Quelle est votre réponse à cette préoccupation de la clientèle?
Nous avons demandé à tous nos fournisseurs de signer un code de conduite qui aborde des questions telles que les pratiques commerciales éthiques, la santé, la sécurité, l’intégrité des relations professionnelles. Mais comment contrôler tous les fournisseurs de nos fournisseurs? C’est très difficile. Si je pouvais présenter à nos clients la traçabilité de tous nos produits, je le ferais sans la moindre hésitation.
Comment voyez-vous l’évolution de l’humanité?

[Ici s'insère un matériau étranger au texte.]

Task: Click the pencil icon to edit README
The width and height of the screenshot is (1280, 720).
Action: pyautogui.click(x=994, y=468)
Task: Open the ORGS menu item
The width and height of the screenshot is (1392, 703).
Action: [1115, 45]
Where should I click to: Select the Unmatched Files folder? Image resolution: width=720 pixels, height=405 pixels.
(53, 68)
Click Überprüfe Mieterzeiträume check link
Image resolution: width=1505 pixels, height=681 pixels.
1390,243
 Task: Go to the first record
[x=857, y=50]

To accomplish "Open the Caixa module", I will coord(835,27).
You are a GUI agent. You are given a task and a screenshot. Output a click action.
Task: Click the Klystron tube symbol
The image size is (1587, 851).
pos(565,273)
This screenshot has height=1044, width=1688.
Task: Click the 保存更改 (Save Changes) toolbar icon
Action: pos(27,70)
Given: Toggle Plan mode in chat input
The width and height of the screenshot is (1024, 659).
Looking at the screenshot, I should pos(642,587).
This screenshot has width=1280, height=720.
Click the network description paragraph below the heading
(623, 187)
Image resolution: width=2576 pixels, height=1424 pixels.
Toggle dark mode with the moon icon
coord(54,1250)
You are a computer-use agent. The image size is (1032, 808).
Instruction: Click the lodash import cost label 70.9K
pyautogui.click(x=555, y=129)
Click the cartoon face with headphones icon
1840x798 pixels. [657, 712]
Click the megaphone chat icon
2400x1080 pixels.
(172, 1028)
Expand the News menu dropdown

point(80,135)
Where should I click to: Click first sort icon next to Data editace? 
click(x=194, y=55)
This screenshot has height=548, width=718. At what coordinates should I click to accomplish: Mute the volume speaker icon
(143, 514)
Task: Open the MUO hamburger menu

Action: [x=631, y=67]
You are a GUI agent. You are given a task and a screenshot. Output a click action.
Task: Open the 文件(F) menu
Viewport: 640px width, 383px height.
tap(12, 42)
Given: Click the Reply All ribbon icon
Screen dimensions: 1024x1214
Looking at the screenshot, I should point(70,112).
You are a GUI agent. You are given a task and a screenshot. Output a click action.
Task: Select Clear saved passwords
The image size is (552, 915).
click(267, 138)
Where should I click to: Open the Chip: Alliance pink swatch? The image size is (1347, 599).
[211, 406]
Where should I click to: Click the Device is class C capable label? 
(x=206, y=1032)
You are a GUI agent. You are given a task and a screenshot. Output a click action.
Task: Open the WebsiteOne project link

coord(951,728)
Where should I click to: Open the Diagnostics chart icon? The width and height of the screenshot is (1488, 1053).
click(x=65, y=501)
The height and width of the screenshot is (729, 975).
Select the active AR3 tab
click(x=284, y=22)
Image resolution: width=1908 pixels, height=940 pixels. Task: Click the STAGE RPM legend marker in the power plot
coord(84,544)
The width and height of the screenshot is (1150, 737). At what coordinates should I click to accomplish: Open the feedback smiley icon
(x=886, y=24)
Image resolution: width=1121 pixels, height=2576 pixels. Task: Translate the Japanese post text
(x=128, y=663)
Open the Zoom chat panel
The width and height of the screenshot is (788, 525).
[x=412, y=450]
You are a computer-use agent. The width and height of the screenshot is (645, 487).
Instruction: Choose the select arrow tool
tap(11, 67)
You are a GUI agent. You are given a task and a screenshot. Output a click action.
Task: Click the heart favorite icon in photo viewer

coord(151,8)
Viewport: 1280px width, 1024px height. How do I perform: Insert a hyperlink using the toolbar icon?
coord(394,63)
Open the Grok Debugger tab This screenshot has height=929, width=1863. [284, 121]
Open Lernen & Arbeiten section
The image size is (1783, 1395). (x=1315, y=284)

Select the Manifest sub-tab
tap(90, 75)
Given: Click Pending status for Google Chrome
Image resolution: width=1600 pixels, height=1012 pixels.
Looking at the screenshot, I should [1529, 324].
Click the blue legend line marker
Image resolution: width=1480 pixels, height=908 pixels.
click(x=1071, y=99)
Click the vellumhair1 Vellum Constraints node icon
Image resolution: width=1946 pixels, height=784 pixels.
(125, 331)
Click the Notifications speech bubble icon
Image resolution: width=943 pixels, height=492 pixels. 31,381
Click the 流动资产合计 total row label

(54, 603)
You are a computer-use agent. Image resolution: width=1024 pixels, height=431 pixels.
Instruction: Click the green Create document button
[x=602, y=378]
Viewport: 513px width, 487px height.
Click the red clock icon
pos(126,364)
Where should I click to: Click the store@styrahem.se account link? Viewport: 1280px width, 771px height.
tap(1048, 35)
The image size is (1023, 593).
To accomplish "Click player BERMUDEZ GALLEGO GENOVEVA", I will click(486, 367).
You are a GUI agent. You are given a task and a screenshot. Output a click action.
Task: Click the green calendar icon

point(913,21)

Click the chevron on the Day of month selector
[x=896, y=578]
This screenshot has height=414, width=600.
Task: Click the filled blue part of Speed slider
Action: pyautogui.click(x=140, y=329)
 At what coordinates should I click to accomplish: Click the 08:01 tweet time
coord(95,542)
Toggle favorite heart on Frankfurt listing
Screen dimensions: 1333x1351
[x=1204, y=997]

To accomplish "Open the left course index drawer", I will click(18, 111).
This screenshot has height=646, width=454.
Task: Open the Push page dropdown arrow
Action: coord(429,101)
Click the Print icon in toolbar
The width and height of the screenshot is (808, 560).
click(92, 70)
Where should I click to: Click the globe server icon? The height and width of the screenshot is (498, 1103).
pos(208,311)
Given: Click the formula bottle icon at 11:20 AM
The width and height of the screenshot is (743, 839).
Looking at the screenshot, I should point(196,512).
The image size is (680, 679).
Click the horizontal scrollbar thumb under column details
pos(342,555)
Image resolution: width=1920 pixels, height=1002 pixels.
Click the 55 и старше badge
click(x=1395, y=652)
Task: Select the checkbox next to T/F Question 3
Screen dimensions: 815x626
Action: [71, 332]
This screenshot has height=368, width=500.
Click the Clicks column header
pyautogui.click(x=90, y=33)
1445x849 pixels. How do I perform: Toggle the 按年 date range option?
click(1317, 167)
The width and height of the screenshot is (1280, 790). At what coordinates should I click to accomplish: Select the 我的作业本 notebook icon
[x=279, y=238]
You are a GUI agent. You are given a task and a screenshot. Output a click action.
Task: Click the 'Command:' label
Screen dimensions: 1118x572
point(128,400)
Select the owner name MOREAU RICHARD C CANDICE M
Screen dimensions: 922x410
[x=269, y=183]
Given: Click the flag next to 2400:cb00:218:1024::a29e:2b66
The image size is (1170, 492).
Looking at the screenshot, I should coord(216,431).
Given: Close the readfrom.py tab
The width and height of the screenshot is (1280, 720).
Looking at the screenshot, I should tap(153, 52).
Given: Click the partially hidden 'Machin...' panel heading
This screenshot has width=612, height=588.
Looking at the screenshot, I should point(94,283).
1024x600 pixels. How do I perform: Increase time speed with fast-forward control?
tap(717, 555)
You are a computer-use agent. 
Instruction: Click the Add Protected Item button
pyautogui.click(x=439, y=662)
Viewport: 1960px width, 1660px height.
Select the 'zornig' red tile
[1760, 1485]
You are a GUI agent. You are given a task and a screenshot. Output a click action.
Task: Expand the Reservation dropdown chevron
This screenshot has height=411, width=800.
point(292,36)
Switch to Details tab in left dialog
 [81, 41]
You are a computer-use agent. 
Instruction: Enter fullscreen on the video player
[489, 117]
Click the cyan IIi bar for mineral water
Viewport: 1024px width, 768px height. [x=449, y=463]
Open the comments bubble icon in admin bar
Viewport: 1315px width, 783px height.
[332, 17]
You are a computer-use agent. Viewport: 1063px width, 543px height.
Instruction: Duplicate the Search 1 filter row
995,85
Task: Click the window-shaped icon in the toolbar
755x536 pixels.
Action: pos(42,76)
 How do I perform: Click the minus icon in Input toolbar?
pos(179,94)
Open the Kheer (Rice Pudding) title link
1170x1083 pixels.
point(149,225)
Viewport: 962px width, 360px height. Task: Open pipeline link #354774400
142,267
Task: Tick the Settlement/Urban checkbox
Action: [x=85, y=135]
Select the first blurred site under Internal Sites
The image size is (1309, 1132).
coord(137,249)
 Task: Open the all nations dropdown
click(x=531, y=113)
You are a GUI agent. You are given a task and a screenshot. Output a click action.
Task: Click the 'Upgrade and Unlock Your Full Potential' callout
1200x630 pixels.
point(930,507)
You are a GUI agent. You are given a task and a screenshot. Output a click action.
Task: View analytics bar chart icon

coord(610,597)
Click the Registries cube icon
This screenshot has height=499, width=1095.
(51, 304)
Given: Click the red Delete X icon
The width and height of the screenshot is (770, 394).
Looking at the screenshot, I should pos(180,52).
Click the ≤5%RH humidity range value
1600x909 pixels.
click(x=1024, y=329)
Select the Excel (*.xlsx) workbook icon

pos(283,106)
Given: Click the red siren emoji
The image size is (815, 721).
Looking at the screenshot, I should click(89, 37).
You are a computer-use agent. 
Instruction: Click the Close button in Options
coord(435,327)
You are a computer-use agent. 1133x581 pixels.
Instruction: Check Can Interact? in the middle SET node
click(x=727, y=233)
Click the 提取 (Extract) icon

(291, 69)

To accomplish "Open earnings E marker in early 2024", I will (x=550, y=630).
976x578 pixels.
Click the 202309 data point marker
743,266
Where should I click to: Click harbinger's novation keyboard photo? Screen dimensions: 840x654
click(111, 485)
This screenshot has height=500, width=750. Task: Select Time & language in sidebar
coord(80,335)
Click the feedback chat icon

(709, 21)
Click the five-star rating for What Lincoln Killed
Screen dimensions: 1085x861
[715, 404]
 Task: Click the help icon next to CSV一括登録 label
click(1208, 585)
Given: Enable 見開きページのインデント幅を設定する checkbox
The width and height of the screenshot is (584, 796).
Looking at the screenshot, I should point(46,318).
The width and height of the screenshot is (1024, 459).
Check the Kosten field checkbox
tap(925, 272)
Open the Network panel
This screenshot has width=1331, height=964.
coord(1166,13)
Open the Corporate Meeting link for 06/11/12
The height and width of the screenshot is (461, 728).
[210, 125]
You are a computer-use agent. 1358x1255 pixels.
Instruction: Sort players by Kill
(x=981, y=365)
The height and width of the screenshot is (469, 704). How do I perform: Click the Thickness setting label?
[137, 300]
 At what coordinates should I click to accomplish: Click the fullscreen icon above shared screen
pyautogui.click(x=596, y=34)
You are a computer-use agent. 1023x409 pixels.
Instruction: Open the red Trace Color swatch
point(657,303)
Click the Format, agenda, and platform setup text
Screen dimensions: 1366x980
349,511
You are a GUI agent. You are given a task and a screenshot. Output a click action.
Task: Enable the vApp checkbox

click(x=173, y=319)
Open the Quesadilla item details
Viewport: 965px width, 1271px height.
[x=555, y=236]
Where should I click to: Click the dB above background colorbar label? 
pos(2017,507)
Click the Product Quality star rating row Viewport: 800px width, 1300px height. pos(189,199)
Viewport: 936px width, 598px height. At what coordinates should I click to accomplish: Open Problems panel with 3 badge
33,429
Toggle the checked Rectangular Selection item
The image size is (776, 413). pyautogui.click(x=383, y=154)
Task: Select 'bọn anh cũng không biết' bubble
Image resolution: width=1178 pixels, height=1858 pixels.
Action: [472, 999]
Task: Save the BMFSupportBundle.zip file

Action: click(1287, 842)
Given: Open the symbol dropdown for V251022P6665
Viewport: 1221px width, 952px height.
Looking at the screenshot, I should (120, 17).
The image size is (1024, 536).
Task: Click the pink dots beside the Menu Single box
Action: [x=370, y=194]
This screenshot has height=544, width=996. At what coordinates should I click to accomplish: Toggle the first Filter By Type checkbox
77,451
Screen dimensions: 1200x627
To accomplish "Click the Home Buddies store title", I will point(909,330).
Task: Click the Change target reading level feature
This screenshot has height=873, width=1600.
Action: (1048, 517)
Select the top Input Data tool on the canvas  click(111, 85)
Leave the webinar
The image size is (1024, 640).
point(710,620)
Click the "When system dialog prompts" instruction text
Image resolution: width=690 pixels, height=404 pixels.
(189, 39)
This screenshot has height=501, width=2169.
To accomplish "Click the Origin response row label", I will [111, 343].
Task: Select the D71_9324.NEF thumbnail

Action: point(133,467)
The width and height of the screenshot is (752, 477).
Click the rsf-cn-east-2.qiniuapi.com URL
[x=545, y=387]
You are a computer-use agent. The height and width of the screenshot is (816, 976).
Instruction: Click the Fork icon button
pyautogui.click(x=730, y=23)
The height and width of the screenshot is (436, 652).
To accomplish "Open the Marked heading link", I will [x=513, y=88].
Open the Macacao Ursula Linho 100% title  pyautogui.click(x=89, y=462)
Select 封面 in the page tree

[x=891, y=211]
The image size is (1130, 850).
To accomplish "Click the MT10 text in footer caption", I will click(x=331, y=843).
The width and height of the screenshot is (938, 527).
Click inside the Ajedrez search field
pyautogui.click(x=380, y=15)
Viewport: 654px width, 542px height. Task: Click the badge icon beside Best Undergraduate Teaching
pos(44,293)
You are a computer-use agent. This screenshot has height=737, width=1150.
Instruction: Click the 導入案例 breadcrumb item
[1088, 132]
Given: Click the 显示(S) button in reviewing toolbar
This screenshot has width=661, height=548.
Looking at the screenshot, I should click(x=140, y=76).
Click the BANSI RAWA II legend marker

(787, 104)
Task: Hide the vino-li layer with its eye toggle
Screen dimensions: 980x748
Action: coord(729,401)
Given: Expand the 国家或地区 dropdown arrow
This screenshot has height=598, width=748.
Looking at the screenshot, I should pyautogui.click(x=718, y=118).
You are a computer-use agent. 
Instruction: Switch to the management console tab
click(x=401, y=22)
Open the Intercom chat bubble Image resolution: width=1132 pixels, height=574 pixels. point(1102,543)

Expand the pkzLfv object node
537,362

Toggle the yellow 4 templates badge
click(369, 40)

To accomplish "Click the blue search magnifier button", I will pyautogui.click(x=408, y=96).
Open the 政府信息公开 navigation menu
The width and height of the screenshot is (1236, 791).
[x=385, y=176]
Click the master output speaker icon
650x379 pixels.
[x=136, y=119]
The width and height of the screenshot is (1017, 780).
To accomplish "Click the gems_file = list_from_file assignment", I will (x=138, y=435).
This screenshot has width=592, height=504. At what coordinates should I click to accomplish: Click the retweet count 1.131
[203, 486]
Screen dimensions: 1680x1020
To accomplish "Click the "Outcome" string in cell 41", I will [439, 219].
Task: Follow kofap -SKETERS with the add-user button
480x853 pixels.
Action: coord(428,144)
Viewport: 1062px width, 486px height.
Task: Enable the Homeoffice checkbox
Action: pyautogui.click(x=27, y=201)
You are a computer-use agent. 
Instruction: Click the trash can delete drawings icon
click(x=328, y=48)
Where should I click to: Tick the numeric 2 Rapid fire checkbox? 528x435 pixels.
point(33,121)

J’ai confiance dans la science et la technologie. Beaucoup de problèmes que nous connaissons aujourd’hui trouveront une réponse dans les résultats de la recherche. Mais de temps en temps, je me dis que l’humanité ressemble à un bébé qui ne prend conscience de la chaleur qu’après s’être brûlé. C’est triste à dire, mais probablement davantage de catastrophes naturelles nous forceront vraiment à agir. Je garde malgré tout confiance.
Profil
Georges Kern
Né 1965 à Düsseldorf. Après un passage dans le secteur de la grande consommation comme responsable de marque chez Kraft Foods Suisse, il goûte à l’horlogerie avec TAG Heuer (LVMH). En 2000, il rejoint le groupe Richemont, où il contribue à l’intégration des trois marques A. Lange & Söhne, Jaeger-LeCoultre et IWC après leur acquisition. Début 2002, il prend la tête d’IWC Schaffhausen et devient à 36 ans le plus jeune CEO de Richemont.